UX design is not inclusive enough. We see in its practice that designers do not go far enough to acknowledge the differences that help us find common ground. Using real examples from both my professional and academic work, I will share a perspective on how designers and researchers alike can work with a more inclusive posture. I will draw from Arturo Escobar's ontological definition of pluriverse as a world where many worlds exist. Anchoring on this definition, I will present a perspective that rejects binary problem-solving approaches for more collective ones.
As UX designers sculpt interactions—from designing products that increase engagement to designing services and process that enable organizations to better serve their employees and clients – they must create work that supports the right of others to exist. Such a posture forces them to think beyond product making for its sake. Through my work, I have created a set of guiding principles for pluriversal approaches to UX design. These principles expand our understanding of inclusion. When we use them humbly, collaboratively and systemically, we can improve the quality of the experiences we deliver to our stakeholders.
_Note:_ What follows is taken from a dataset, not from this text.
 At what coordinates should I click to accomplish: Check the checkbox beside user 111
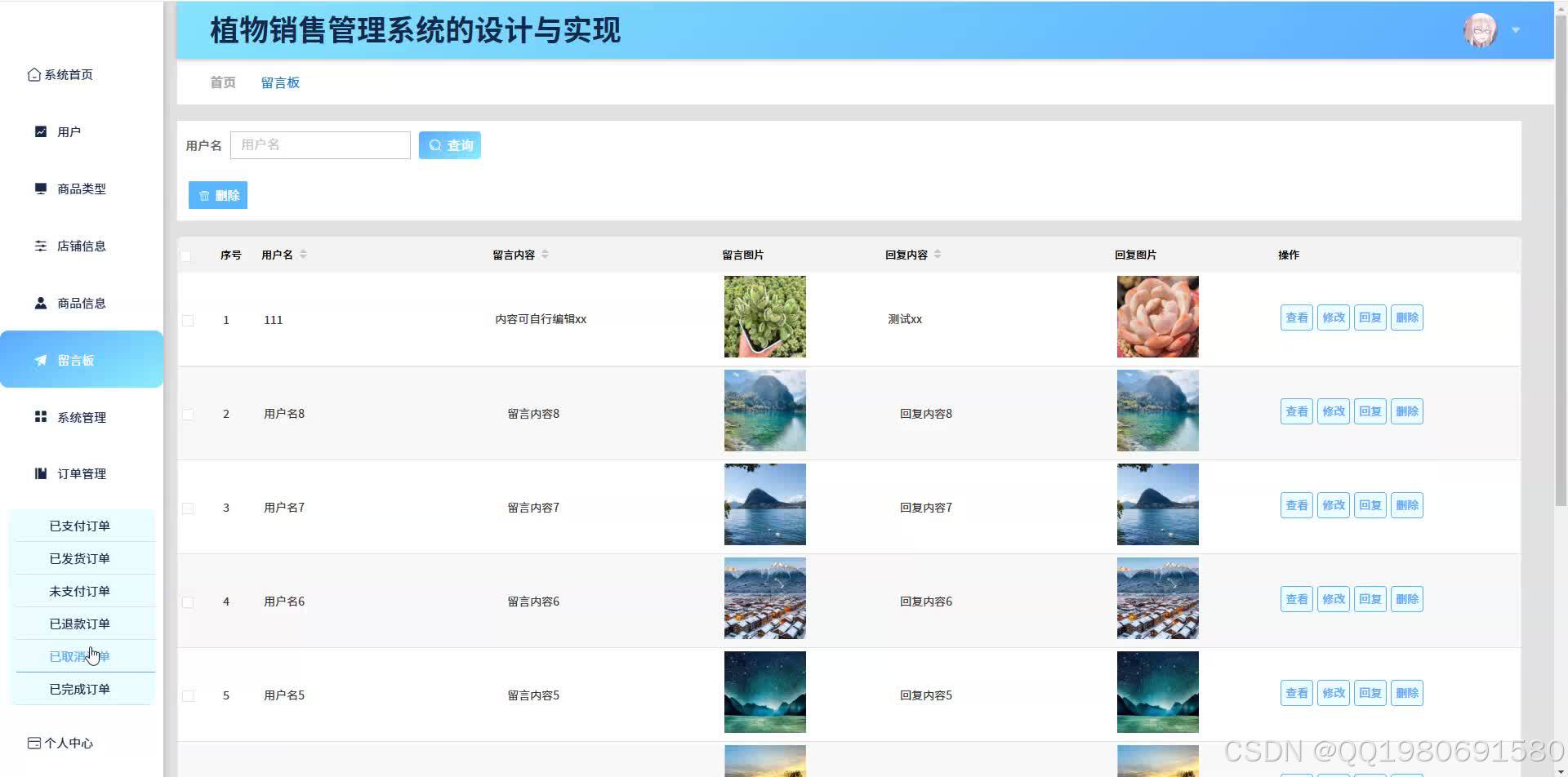coord(187,320)
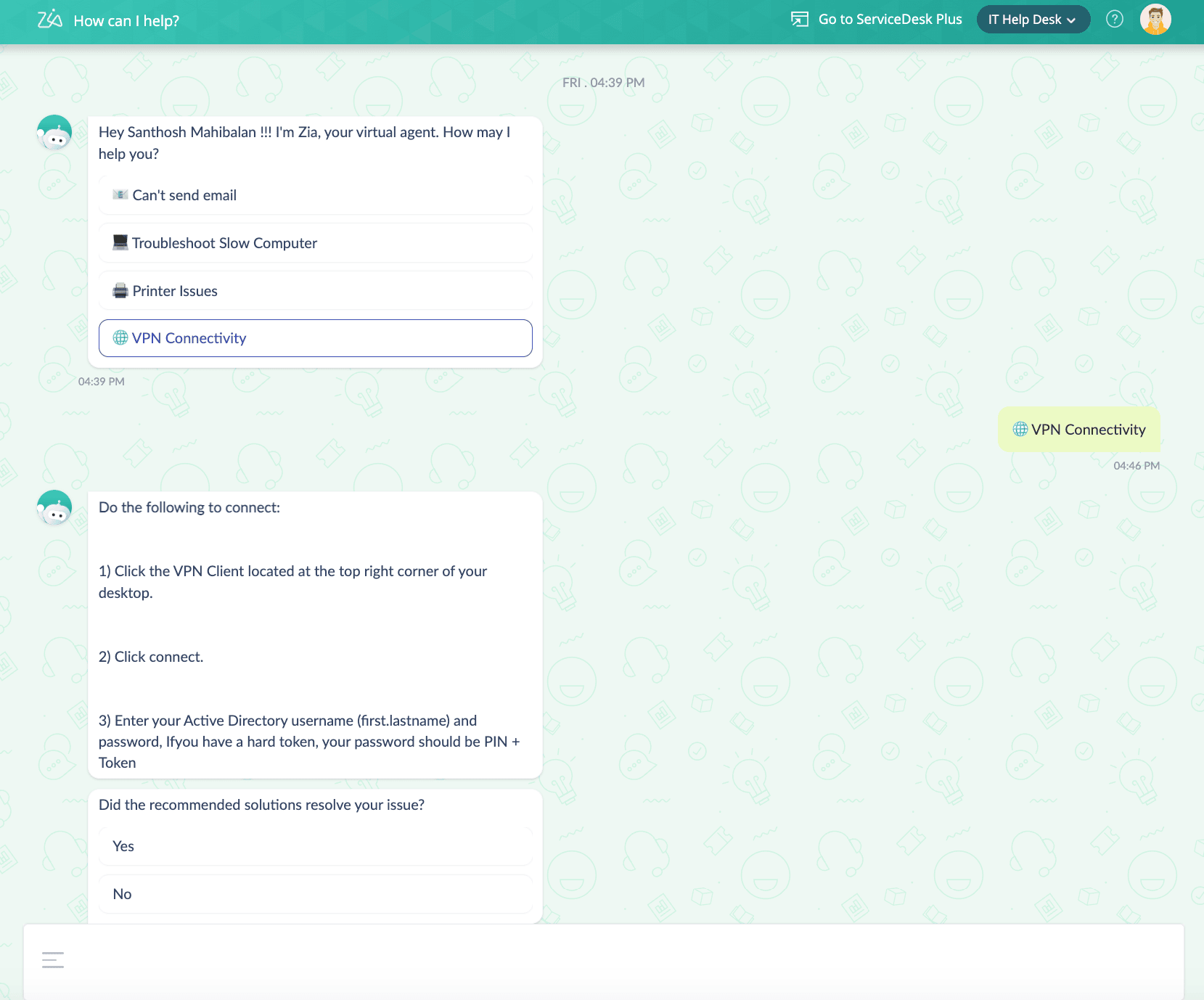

Three bullet points about expected outcomes of my talk:
1. UX design is homogenous. Designers are narrow in their scope and this leads to a failure to design with empathy for a more diverse audience.
2. Through my talk, I will teach ux designers "pluriversal" approaches to UX that will change how they think about the politics of their work.
3. These "pluriversal" approaches will be delivered through the lens of 8 guiding principles that designers can adopt to design with difference in mind.